Can you rewrite the rows below, swapping "GUI agent" for "UI agent" everywhere it occurs and leaving everything else unchanged?

Rows for finding displayed items
···

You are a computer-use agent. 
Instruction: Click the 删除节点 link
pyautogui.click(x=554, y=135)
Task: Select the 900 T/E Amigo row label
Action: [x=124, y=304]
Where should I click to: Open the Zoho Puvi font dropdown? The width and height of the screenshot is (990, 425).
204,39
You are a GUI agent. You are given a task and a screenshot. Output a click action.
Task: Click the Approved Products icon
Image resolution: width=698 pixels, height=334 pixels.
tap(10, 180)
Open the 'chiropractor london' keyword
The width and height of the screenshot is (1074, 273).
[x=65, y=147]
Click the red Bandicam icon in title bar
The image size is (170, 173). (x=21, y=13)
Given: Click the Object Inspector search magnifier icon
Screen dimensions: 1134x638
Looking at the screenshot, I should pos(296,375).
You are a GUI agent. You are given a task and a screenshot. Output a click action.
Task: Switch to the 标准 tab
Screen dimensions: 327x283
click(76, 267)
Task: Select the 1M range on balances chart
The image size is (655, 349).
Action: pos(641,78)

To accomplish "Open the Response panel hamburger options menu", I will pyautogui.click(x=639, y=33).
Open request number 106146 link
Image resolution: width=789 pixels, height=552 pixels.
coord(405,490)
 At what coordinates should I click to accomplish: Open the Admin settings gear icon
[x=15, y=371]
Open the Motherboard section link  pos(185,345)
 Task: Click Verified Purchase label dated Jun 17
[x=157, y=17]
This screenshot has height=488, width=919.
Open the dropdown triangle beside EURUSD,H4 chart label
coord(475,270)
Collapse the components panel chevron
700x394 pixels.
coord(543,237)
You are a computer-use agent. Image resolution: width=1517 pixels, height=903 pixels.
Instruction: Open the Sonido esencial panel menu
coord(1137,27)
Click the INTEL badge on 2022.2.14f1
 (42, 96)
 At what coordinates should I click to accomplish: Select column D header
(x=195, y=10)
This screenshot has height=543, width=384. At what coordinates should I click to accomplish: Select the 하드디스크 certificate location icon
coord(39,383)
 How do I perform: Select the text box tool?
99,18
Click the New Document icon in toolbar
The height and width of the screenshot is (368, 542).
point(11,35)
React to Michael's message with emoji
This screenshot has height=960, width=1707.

···

▶ **Written answer**:
You are a computer-use agent. 
Instruction: Click the 删除节点 link
pyautogui.click(x=554, y=135)
Task: Select the 900 T/E Amigo row label
Action: [x=124, y=304]
Where should I click to: Open the Zoho Puvi font dropdown? The width and height of the screenshot is (990, 425).
204,39
You are a UI agent. You are given a task and a screenshot. Output a click action.
Task: Click the Approved Products icon
Image resolution: width=698 pixels, height=334 pixels.
tap(10, 180)
Open the 'chiropractor london' keyword
The width and height of the screenshot is (1074, 273).
[x=65, y=147]
Click the red Bandicam icon in title bar
The image size is (170, 173). (x=21, y=13)
Given: Click the Object Inspector search magnifier icon
Screen dimensions: 1134x638
Looking at the screenshot, I should pos(296,375).
You are a UI agent. You are given a task and a screenshot. Output a click action.
Task: Switch to the 标准 tab
Screen dimensions: 327x283
click(76, 267)
Task: Select the 1M range on balances chart
The image size is (655, 349).
Action: pos(641,78)

To accomplish "Open the Response panel hamburger options menu", I will pyautogui.click(x=639, y=33).
Open request number 106146 link
Image resolution: width=789 pixels, height=552 pixels.
coord(405,490)
 At what coordinates should I click to accomplish: Open the Admin settings gear icon
[x=15, y=371]
Open the Motherboard section link  pos(185,345)
 Task: Click Verified Purchase label dated Jun 17
[x=157, y=17]
This screenshot has height=488, width=919.
Open the dropdown triangle beside EURUSD,H4 chart label
coord(475,270)
Collapse the components panel chevron
700x394 pixels.
coord(543,237)
You are a computer-use agent. Image resolution: width=1517 pixels, height=903 pixels.
Instruction: Open the Sonido esencial panel menu
coord(1137,27)
Click the INTEL badge on 2022.2.14f1
 (42, 96)
 At what coordinates should I click to accomplish: Select column D header
(x=195, y=10)
This screenshot has height=543, width=384. At what coordinates should I click to accomplish: Select the 하드디스크 certificate location icon
coord(39,383)
 How do I perform: Select the text box tool?
99,18
Click the New Document icon in toolbar
The height and width of the screenshot is (368, 542).
point(11,35)
React to Michael's message with emoji
This screenshot has height=960, width=1707.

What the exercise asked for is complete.